GIVEN INSTRUCTION -
Please rewrite the records below, replacing every "Instruction" with "Command" and leaving everything else unchanged.

━━━

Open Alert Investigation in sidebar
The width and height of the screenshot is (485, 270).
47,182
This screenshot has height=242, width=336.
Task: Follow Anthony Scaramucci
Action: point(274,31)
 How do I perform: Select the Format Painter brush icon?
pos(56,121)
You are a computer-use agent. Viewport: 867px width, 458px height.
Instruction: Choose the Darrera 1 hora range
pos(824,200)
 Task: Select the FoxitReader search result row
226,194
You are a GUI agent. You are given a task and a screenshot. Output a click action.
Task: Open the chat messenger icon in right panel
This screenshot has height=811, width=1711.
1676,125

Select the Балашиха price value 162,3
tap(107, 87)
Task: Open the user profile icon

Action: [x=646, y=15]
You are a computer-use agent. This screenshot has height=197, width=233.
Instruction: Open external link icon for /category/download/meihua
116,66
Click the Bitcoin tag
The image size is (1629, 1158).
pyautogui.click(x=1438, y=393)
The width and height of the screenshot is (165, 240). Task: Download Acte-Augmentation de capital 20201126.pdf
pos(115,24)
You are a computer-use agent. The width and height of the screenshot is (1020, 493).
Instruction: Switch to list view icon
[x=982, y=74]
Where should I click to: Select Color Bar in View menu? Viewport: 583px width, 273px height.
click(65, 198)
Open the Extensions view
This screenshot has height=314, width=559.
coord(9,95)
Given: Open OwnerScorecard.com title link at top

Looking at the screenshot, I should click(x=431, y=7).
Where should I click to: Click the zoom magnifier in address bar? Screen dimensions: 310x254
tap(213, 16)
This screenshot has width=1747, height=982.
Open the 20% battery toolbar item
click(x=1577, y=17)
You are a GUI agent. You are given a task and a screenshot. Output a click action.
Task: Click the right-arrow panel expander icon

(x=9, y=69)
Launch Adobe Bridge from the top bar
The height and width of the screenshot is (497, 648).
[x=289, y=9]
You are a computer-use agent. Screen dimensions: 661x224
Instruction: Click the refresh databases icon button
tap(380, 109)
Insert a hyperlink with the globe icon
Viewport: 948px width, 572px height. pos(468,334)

━━━

WORKED SOLUTION -
Open Alert Investigation in sidebar
The width and height of the screenshot is (485, 270).
47,182
This screenshot has height=242, width=336.
Task: Follow Anthony Scaramucci
Action: point(274,31)
 How do I perform: Select the Format Painter brush icon?
pos(56,121)
You are a computer-use agent. Viewport: 867px width, 458px height.
Command: Choose the Darrera 1 hora range
pos(824,200)
 Task: Select the FoxitReader search result row
226,194
You are a GUI agent. You are given a task and a screenshot. Output a click action.
Task: Open the chat messenger icon in right panel
This screenshot has height=811, width=1711.
1676,125

Select the Балашиха price value 162,3
tap(107, 87)
Task: Open the user profile icon

Action: [x=646, y=15]
You are a computer-use agent. This screenshot has height=197, width=233.
Command: Open external link icon for /category/download/meihua
116,66
Click the Bitcoin tag
The image size is (1629, 1158).
pyautogui.click(x=1438, y=393)
The width and height of the screenshot is (165, 240). Task: Download Acte-Augmentation de capital 20201126.pdf
pos(115,24)
You are a computer-use agent. The width and height of the screenshot is (1020, 493).
Command: Switch to list view icon
[x=982, y=74]
Where should I click to: Select Color Bar in View menu? Viewport: 583px width, 273px height.
click(65, 198)
Open the Extensions view
This screenshot has height=314, width=559.
coord(9,95)
Given: Open OwnerScorecard.com title link at top

Looking at the screenshot, I should click(x=431, y=7).
Where should I click to: Click the zoom magnifier in address bar? Screen dimensions: 310x254
tap(213, 16)
This screenshot has width=1747, height=982.
Open the 20% battery toolbar item
click(x=1577, y=17)
You are a GUI agent. You are given a task and a screenshot. Output a click action.
Task: Click the right-arrow panel expander icon

(x=9, y=69)
Launch Adobe Bridge from the top bar
The height and width of the screenshot is (497, 648).
[x=289, y=9]
You are a computer-use agent. Screen dimensions: 661x224
Command: Click the refresh databases icon button
tap(380, 109)
Insert a hyperlink with the globe icon
Viewport: 948px width, 572px height. pos(468,334)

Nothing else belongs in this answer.